This website uses cookies. If you continue to use this site you consent to the use of cookies on the site in accordance with our cookie policy.

find an article

 
PRINT |

ENSight

 

09 Nov 2021
BY Aslam Moosajee AND Vishana Makan

How far is too far for judgment creditors when causing a writ to be issued?

In the recent Supreme Court of Appeal (“SCA”) judgment of Rand West City Local Municipality v Quill Associates (Pty) Ltd and Another, the SCA set aside a writ of execution issued at the instance of the first respondent, Quill Associates (Pty) Ltd (“Quill”), purportedly in accordance with an order of the Gauteng High Court. The writ was issued against the appellant, the Rand West Local Municipality (“the Municipality”).

In 2015, Quill obtained a monetary judgment in its favour against the Municipality together with “interest on the said amounts at a rate of 15.5% per annum ad tempore more” and “VAT if VAT is payable on the amounts so ordered”. The Municipality made payments towards the judgment debt and Quill instructed the Registrar of the High Court to issue a writ of execution for payment of the outstanding balance.

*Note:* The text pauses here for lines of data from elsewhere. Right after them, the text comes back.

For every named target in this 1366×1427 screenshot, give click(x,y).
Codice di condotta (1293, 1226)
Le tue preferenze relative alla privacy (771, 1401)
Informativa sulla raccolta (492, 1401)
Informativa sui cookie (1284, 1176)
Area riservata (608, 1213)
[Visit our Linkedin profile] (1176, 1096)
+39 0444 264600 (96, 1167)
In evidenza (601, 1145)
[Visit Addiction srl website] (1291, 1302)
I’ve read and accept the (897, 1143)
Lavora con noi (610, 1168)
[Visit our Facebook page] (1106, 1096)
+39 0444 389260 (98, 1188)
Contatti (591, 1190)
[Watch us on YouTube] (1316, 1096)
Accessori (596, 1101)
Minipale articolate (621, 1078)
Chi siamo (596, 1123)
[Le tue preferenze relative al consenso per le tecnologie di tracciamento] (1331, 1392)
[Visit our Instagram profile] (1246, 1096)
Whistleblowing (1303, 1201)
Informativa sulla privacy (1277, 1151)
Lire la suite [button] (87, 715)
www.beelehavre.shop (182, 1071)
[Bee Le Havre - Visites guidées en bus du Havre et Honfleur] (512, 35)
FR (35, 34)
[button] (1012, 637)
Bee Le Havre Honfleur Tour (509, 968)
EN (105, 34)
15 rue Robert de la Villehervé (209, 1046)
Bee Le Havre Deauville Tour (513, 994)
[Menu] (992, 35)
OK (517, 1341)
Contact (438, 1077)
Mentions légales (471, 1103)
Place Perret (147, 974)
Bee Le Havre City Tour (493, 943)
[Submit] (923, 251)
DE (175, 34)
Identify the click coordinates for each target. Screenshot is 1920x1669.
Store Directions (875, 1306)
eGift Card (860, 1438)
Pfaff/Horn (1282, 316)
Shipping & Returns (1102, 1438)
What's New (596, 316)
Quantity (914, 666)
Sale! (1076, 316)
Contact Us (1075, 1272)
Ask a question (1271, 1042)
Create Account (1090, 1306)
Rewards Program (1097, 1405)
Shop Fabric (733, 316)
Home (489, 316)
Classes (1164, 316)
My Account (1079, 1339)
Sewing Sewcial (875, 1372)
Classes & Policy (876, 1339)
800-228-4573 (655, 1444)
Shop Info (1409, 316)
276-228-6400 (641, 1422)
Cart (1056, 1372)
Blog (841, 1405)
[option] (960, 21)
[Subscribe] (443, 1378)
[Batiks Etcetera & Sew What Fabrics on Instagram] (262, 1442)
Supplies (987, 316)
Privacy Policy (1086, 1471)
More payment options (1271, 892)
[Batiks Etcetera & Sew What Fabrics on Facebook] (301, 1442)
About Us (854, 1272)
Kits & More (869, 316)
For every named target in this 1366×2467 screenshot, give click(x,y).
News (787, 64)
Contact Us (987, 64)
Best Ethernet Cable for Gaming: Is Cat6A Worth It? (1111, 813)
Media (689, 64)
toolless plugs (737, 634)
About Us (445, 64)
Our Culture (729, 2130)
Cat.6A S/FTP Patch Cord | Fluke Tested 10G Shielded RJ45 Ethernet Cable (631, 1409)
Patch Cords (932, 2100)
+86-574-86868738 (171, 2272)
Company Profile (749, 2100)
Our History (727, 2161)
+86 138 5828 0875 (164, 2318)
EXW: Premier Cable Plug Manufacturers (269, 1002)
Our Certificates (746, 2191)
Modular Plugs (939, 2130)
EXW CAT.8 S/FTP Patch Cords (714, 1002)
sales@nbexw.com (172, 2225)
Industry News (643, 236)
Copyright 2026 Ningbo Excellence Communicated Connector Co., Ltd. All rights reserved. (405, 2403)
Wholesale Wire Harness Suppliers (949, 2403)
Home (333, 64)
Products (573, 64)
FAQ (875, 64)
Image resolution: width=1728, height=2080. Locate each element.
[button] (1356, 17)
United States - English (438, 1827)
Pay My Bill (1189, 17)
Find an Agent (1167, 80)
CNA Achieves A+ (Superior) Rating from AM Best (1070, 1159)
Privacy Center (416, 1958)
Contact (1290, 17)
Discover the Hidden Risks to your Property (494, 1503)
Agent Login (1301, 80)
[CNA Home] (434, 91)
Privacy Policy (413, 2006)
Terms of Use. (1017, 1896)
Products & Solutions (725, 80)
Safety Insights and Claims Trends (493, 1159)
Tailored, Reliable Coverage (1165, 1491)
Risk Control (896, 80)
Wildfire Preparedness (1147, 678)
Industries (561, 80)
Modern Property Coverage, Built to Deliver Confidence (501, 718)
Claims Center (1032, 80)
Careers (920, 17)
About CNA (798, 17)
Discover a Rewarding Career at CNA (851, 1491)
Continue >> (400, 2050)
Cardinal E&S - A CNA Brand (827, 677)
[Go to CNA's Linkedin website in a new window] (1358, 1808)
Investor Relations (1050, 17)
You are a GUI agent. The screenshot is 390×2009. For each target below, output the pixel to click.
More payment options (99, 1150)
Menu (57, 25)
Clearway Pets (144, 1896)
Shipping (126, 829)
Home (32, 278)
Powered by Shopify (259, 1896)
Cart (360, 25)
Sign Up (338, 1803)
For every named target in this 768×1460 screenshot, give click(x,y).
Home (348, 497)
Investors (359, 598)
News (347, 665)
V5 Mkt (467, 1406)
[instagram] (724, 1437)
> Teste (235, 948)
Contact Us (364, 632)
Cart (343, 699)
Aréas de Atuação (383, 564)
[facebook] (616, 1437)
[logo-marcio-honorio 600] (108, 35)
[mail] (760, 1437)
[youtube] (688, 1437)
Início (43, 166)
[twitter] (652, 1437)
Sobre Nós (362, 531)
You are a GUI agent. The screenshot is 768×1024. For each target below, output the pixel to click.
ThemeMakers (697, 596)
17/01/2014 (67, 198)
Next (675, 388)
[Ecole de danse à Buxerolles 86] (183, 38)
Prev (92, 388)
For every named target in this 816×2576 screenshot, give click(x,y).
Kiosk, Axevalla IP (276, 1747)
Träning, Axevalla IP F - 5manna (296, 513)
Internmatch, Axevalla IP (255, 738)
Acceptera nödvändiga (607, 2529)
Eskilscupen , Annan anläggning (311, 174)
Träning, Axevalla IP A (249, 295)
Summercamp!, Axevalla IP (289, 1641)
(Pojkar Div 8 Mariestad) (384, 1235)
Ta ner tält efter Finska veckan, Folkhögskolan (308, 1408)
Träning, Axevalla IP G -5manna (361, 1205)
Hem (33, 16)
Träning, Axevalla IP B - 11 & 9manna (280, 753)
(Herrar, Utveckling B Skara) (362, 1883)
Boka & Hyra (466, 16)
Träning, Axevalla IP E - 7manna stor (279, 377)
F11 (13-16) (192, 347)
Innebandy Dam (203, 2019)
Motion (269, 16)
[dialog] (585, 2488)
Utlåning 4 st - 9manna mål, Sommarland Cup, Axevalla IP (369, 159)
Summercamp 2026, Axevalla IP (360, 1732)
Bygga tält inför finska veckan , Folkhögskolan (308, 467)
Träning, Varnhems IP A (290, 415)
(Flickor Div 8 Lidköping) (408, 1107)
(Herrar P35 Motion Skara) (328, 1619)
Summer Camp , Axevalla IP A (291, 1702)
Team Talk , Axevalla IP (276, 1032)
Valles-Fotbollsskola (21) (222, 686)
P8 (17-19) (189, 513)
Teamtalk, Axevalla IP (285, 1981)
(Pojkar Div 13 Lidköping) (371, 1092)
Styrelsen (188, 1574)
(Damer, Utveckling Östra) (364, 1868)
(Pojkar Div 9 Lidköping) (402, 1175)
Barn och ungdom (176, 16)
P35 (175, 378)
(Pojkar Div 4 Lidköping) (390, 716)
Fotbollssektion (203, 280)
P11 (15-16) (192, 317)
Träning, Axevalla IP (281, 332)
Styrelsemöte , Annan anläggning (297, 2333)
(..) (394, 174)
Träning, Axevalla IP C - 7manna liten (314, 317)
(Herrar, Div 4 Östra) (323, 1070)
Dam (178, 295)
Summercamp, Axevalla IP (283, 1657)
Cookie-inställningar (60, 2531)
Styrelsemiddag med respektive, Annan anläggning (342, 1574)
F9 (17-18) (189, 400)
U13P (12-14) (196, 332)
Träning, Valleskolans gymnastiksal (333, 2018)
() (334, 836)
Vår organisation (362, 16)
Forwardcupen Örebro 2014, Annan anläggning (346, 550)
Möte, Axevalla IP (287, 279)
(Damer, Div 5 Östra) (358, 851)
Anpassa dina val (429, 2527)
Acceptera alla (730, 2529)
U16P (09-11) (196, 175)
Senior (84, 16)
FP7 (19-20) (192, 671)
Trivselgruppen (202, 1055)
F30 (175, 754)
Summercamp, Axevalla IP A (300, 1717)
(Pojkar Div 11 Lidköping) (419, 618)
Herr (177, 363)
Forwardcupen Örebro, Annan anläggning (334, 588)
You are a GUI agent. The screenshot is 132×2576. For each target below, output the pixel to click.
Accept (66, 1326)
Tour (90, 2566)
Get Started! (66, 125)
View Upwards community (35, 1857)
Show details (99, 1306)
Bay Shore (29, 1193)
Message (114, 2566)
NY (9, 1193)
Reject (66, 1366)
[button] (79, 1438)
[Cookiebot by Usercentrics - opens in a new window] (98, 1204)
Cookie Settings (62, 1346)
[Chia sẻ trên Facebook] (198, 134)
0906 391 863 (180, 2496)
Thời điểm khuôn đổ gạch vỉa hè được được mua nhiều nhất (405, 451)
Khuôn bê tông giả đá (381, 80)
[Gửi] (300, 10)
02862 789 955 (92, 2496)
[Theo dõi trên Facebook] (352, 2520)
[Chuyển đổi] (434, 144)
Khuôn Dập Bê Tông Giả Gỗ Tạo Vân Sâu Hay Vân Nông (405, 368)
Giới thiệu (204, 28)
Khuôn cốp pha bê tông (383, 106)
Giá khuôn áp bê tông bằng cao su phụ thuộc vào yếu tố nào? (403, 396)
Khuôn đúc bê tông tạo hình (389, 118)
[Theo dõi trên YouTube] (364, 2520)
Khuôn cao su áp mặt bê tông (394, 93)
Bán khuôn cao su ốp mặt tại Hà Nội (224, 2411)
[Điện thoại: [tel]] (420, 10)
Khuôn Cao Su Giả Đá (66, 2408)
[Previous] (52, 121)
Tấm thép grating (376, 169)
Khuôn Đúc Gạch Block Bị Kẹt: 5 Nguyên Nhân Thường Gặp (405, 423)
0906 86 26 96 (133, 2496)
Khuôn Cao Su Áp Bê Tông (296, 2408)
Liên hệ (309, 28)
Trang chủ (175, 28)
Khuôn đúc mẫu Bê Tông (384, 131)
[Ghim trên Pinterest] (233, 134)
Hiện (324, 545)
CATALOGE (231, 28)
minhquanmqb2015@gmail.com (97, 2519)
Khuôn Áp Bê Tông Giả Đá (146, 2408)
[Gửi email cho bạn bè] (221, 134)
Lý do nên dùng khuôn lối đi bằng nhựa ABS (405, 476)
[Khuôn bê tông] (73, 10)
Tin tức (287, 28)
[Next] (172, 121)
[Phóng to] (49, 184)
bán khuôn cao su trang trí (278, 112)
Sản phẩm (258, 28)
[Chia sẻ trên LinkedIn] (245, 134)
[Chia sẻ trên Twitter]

In the affidavit in support of the writ, Quill submitted that interest had to be calculated from the date of service of the summons to the date of payment “capitalized monthly” and that interest on the balance after payment had to be “compounded monthly”. Quill further claimed that VAT was payable. These claims were subsequently included by the Registrar in the writ.

The Deputy Sheriff subsequently executed the writ by attaching approximately ZAR7.9-million in the Municipality’s bank account. The Municipality instituted an application for an order reviewing and setting aside the writ on the basis that the writ was not in accordance with the Gauteng High Court order. In particular, the Municipality argued that the court order did not provide for interest to run from the date of summons, or for compound interest and VAT. The court a quo dismissed the review application with costs.

The SCA stated that it is trite that a writ will be set aside where it does not accord with the order on which it was purportedly issued, where the facts show that the debt has been satisfied or the underlying order has itself been set aside. The SCA found that a registrar does not engage in administrative action when issuing a writ and therefore the decision cannot be reviewed under the Promotion of Administrative Justice Act, 2000 (“PAJA”). Instead, such a decision ought to be challenged under the principle of legality.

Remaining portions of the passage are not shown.